I have used Anaconda with my students because it installs a standard 
environment on all platforms, it works very well and is easy to install.

I have also tried to Enthought Canopy but swicthed to Anaconda because 
Anaconda was as simple to use, came with hfewer restrictions and in my 
experience also fewer bugs and problems than Canopy.

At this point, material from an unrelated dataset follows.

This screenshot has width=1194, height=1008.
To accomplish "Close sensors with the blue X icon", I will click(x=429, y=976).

Macorts also work very well, though. So that is a matter of taste, I 
guess. The upside to Anaconda is that I believe it runs the Qt4Agg 
backend by default for all platforms. Can anyone confirm this (I don't 
have access to a Mac at the moment)?

On Thu 13 Mar 2014 09:29:38 PM CET, Sterling Smith wrote:
> +1 for macports
> (I haven't used the others.)
>
> On Mar 13, 2014, at 10:12AM, Felix Patzelt wrote:
>
>> Are you sure that you want to use Python 3.3 on OSX 10.6??? Do you really 
>> still use 10.6? Do you want Python 3? I'm not sure on the current status, 
>> but many projects took quite a while to get ported over from Python 2. 

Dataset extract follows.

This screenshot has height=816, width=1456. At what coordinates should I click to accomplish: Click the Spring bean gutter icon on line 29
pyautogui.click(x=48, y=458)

>> Furthermore, as often with free software, installation can be a bit tricky. 
>> It is certainly a very different experience than installing "normal" Mac 
>> applications.
>>
>> For a bit of context, most Linux distribution have some version of Python / 
>> Matplotlib in their respective package managers. These are easily installed 
>> if the particular package manager on your Linux offers the versions you 
>> want. Otherwise, you will have to do some work.
>>
>> OSX does not have an official package manager, but there are several 
>> inofficial options. I'm using http://www.macports.org which is slow because 
>> it installs its own private versions for everything, but it works very well. 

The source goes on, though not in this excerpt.